In reality, the MTA showed:
carefully managed medication improves symptoms in the short to medium term
long-term outcomes depend on far more than medication alone
real-world treatment drift, adherence, environment, and development matter
That does not invalidate ADHD. It invalidates the fantasy that pills alone were ever meant to.
Declaring a condition fake because its treatment isn’t a permanent cure is an oddly selective standard — one that would also invalidate diabetes, hypertension, and asthma.
Brain Imaging: From Overpromise to Overcorrection
The author delights in pointing out that early brain-imaging headlines were overstated.
They were.
But correcting exaggeration is not the same as erasing evidence.

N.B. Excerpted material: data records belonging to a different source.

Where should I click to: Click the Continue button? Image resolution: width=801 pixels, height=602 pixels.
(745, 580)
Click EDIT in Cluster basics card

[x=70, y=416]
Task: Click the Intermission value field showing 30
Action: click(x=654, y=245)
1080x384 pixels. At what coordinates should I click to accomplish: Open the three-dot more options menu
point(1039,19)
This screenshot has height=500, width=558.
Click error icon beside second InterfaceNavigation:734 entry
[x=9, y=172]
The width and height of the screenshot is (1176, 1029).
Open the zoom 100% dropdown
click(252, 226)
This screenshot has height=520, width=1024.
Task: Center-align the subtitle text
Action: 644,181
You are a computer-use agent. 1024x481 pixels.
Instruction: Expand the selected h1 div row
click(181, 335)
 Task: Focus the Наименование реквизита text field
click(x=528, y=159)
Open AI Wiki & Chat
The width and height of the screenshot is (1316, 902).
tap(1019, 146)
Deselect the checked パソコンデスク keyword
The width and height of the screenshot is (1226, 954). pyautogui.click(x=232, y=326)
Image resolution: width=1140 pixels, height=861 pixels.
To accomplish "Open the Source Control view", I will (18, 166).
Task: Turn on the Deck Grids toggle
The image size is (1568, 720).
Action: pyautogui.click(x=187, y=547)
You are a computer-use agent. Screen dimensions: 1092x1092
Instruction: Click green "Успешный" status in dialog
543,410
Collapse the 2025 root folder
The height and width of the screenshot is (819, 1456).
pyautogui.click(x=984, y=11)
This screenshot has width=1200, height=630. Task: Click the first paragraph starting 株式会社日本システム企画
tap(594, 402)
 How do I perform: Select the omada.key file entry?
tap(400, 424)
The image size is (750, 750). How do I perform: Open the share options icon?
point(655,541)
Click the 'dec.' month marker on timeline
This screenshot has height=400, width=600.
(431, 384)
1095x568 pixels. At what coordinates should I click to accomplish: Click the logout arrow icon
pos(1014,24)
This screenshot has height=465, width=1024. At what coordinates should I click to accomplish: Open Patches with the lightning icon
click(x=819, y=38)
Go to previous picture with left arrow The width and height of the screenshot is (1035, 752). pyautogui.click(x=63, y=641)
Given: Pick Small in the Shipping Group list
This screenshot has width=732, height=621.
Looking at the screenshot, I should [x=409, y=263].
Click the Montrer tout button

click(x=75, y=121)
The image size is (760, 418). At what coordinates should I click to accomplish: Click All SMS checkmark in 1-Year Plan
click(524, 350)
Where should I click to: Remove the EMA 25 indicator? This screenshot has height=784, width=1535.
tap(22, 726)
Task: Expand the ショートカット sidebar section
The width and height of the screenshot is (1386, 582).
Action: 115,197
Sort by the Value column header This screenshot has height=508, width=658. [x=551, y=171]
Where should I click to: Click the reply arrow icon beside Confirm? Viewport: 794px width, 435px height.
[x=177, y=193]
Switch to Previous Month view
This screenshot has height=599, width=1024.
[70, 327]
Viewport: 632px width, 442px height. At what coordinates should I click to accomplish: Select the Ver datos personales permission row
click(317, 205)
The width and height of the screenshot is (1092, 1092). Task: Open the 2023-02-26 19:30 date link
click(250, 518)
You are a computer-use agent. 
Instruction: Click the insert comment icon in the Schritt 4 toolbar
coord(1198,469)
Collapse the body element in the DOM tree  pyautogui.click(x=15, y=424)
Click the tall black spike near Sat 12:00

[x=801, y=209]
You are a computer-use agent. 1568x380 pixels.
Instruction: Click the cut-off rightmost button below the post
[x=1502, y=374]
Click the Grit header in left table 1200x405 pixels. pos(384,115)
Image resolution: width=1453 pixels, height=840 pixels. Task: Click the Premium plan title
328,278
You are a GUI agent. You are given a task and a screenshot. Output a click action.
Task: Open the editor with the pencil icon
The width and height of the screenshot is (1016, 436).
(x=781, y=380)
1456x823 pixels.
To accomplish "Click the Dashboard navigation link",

Group-level brain differences in ADHD are small, heterogeneous, and non-diagnostic — which is exactly what serious researchers now say, and have said for years. The mistake was in public messaging, not in the existence of biological signal.
Using scientific humility as proof of deception is a curious argument. By that logic, any field that updates its claims should be abolished.
Medication Risks: Real, Important — and Misused Here
The article’s most emotionally charged sections focus on medication risks: growth effects, cardiovascular issues, psychosis risk.
These risks are real. They should be discussed plainly. They should inform prescribing.
What they do not prove is that ADHD itself is a fraud.
Risk does not negate diagnosis. It demands better clinical judgment, not denialism dressed as concern.
Ironically, sensationalist writing like this makes thoughtful risk–benefit discussions harder, not easier.
Variability Over Time Is Not a “Gotcha”
Symptoms change. Environments change. Demands change.
Some people grow into scaffolding. Others lose it. Some appear to “outgrow” ADHD — often because expectations soften or supports improve.
This is how neurodevelopment works.
Treating variability as proof of nonexistence misunderstands development at a foundational level.
What This Article Actually Is
This is not a serious critique of ADHD science.
It is:
selective citation
collapsing nuanced findings into binary claims
conflating bad practice with nonexistent conditions
and mistaking rhetorical confidence for rigor
It thrives on public mistrust of psychiatry while quietly ignoring the field’s own internal debates and corrections.
That’s not skepticism. That’s content.
The Uncomfortable Truth the Article Avoids
The real conversation isn’t “Does ADHD exist?”
It’s:
Why diagnostic quality varies so widely
Why lived experience is still dismissed when it contradicts neat theories
Why we demand people with executive dysfunction adhere perfectly to demanding interventions
Why uncertainty is treated as scandal rather than signal
Those are harder questions. They don’t fit neatly into viral outrage. And they don’t allow the author to play lone truth-teller.
What makes pieces like this so corrosive is not that they question ADHD. Questioning is healthy. What corrodes trust is the performance of certainty without responsibility — the casual flattening of decades of contested, self-correcting research into a morality play about villains, victims, and brave truth-tellers.
ADHD does not require mythologising to be real, nor does it collapse under scrutiny. What does collapse quickly is contrarianism that mistakes volume for rigor and suspicion for insight. When complexity is framed as deception, and uncertainty as proof of fraud, the conclusion has already been decided before the evidence is touched.
There is a profound irony in accusing an entire field of being profit-driven while producing content that follows the same incentives: provoke, polarise, publish, repeat. The difference is that clinicians, researchers, and people with ADHD live with the consequences of being wrong. The contrarian pundit does not.
If this article accomplished anything, it is not the exposure of a scam, but a reminder of how easily public discourse can be derailed when lived experience is dismissed, expertise is selectively caricatured, and confidence is mistaken for courage.
ADHD is not a hoax in need of debunking.
This genre of writing, however, might be.